TASK INPUT.
· · · · · · ·

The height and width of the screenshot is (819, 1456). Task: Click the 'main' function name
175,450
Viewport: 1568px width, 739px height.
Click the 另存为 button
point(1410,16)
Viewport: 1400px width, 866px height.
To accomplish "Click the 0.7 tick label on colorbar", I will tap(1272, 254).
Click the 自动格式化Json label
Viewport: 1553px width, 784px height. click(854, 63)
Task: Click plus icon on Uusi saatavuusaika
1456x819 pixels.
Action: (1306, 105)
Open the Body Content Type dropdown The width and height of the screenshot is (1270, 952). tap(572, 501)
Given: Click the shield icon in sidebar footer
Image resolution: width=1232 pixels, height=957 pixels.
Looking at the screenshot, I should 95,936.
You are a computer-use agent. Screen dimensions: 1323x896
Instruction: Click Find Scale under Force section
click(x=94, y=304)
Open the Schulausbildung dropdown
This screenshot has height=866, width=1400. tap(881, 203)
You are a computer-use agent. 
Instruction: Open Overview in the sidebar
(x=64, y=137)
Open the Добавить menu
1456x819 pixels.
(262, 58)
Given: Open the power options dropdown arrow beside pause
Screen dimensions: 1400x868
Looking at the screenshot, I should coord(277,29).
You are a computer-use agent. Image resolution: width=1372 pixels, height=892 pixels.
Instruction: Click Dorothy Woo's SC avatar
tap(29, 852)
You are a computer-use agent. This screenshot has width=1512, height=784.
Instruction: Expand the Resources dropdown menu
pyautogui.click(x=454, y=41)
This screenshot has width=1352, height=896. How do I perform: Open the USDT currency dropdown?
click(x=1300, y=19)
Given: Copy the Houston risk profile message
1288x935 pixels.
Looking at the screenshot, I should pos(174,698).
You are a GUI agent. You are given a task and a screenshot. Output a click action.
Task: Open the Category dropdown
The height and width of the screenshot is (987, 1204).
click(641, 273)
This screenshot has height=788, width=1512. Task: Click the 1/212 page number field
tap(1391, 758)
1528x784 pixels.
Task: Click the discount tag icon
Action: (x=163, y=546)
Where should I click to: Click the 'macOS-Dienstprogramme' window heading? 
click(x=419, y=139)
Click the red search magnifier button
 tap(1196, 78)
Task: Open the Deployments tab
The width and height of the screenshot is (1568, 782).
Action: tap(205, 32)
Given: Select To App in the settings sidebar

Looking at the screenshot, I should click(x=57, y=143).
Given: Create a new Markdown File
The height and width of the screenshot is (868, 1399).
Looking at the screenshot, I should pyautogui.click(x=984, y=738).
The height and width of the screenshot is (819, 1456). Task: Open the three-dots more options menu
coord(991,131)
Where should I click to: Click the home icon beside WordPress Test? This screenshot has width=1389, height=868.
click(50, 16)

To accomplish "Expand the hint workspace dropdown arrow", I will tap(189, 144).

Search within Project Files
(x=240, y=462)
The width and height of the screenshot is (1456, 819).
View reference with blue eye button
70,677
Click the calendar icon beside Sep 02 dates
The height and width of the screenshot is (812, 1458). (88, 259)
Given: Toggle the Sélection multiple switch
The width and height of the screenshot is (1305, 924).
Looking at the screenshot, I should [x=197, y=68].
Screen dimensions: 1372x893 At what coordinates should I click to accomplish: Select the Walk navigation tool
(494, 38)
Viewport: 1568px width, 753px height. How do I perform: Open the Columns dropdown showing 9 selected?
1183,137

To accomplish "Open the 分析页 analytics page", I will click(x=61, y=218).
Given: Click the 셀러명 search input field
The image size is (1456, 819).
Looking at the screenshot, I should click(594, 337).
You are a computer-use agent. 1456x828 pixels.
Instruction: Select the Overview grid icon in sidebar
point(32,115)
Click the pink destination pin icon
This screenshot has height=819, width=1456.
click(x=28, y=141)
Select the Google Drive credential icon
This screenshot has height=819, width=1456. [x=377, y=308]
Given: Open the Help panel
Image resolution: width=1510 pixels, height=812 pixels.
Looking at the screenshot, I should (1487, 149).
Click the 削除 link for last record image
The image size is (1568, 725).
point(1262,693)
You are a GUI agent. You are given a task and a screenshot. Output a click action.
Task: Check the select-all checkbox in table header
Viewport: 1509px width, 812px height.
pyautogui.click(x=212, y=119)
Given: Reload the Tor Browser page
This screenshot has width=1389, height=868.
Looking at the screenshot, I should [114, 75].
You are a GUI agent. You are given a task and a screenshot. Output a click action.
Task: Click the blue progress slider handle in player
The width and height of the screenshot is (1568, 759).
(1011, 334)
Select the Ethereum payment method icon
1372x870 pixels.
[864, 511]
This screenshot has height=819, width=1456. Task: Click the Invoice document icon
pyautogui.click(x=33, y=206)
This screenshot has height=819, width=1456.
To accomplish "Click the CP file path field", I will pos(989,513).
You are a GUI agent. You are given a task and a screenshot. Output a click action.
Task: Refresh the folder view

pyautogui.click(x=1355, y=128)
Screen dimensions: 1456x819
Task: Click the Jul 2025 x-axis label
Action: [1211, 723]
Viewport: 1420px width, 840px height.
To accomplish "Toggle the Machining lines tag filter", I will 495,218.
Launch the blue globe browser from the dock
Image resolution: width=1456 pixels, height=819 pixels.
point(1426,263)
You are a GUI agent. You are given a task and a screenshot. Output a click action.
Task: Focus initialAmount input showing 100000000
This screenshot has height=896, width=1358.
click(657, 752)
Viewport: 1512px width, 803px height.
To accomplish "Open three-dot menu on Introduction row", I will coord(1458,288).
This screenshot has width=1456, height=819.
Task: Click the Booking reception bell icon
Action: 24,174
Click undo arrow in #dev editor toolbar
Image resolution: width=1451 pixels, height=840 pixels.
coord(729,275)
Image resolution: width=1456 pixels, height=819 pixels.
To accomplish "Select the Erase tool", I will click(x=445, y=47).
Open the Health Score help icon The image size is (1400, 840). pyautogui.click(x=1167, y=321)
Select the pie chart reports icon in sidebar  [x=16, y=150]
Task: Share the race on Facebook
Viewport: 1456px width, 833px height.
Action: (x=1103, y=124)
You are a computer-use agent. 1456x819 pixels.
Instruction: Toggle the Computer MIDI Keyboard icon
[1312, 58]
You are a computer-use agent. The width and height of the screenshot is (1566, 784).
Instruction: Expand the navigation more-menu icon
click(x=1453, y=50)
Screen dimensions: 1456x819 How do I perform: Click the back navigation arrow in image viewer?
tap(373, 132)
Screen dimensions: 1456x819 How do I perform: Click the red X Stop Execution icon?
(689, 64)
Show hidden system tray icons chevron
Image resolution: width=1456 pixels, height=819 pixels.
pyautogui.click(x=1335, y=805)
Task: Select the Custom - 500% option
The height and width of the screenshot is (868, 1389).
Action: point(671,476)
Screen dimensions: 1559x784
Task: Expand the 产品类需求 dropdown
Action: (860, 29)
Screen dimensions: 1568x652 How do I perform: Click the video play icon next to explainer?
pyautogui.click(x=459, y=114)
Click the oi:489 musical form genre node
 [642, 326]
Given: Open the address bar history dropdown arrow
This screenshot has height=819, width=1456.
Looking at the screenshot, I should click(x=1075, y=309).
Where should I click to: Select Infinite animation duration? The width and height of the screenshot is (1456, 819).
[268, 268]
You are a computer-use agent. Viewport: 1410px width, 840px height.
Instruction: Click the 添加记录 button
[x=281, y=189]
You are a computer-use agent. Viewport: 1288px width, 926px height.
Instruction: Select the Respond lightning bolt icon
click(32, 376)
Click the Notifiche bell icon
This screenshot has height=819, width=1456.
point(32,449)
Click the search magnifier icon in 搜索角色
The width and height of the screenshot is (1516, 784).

· · · · · · ·

REQUIRED ACTION. Set down, unchanged, only those lines above that fall between the line with "Open the Health" and the line with "You are a computer-use agent. The", the two end lines included.

EXPECTED ANSWER.
Open the Health Score help icon The image size is (1400, 840). pyautogui.click(x=1167, y=321)
Select the pie chart reports icon in sidebar  [x=16, y=150]
Task: Share the race on Facebook
Viewport: 1456px width, 833px height.
Action: (x=1103, y=124)
You are a computer-use agent. 1456x819 pixels.
Instruction: Toggle the Computer MIDI Keyboard icon
[1312, 58]
You are a computer-use agent. The width and height of the screenshot is (1566, 784).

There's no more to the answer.